斉藤 宜之

(読売ジャイアンツ/1995年ドラフト4位/外野手)

[主なタイトル=なし]
球 団 試 合 打 率 打 数 安 打 本塁打 打 点 三 振 四死球 盗 塁
1997 巨人 32 .103 39
1998 巨人 .000
1999 巨人 40 .281 32
2000 巨人 55 .233 43 10
2001 巨人 34 .118 17
2002 巨人 109 .310 239 74 37 26 11
2003 巨人 109 .289 374 108 11 52 68 17
2004 巨人 24 .194 36
2005 巨人 46 .241 108 26 11
2006 巨人 38 .254 63 16 13
2008 ヤクルト 25 .231 26
通算   514 .268 979 262 19 113 149 47 20

 「巨人のイチロー」とまで言われ、落合博満氏(現中日監督)が何年も前からその才能を見抜いていた逸材。二軍で着実に力をつけ、5年目の1999年頃から代打・代走・守備要員として重宝されるようになる。ただし故障の多い選手で、なかなか一軍定着には至らない。
 原監督の就任1年目となる2002年に転機が訪れる。4月30日の広島戦、試合途中から一塁の守備につき、0−4と4点ビハインドの場面で息を吹き返す2ラン本塁打を放ち、これをきっかけにチームは逆転勝ち。翌5月1日には6番一塁でスタメンのチャンスが回ってきた。2、3回に二塁打を放つと、4回裏にはソロ本塁打を放ち、長打力をアピール。これをきっかけに完全に一軍に定着し、スタメンで出場する機会も大幅に増えた。
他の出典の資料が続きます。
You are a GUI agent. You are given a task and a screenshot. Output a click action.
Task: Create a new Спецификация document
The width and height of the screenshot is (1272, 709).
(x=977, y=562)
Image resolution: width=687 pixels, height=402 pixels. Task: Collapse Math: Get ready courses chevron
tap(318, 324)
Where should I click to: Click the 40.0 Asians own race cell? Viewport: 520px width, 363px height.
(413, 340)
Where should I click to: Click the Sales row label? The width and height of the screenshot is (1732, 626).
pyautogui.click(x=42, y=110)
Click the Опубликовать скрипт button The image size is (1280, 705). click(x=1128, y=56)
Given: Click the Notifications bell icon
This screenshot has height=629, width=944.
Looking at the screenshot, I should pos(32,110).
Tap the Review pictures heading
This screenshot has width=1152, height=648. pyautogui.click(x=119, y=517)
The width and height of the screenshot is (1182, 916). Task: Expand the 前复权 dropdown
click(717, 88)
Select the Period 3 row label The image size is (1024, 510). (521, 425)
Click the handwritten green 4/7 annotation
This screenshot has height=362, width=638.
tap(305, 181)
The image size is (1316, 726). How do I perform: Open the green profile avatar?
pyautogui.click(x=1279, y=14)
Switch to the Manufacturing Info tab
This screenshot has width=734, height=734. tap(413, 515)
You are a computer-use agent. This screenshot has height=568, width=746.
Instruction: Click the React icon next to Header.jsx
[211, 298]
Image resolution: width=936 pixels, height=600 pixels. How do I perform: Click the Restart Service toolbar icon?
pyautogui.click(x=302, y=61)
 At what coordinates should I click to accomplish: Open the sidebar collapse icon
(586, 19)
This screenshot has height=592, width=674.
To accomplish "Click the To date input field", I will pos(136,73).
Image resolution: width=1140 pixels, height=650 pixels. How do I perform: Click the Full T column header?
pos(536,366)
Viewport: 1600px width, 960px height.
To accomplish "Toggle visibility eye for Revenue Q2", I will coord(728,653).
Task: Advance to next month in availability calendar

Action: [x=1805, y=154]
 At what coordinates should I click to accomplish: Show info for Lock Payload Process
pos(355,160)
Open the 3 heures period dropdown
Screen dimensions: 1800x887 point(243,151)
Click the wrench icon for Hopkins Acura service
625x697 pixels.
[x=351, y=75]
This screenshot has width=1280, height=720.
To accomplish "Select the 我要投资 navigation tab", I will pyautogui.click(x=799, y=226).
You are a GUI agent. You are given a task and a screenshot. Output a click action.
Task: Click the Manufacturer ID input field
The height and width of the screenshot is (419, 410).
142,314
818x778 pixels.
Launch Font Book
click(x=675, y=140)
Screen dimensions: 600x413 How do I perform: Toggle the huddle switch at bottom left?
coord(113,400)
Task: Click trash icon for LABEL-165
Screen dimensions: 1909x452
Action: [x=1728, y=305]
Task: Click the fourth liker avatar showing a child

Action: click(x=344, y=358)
 その年のオフに松井がヤンキースに移籍し、いよいよ斉藤の出番を予感させた。しかし巨人はその穴埋めにペタジーニを補強。原監督の笑顔が引きつっていたのを思い出す。キャンプでは外野、一塁のほかに三塁にも挑戦し、少しでも出番を増やすよう懸命に努力した。だが2003年、チームは開幕から信じられないほど故障者が続出し、結果的には毎試合のようにスタメン出場することになる。打順も前年の5〜6番だけでなく1番や3番なども務めた。ただ、その斉藤も故障してしまい、規定打席には惜しくも届かない。
 2004年はローズ・小久保が加入してますます競争は激化。しかもキャンプから故障で出遅れ、それを取り戻せないままシーズンが終了してしまった。2005年、2006年も故障者続出でポジションは目の前にあったのに、故障と不振でチャンスを生かせなかった。2007年は交通事故による負傷に始まり、他の若手外野手の台頭で一軍では出番がなく、そのまま戦力外。ヤクルトへ入団するも、移籍1年目は代打中心で見るべき結果を残せない。そろそろ結果を出したいところだが…。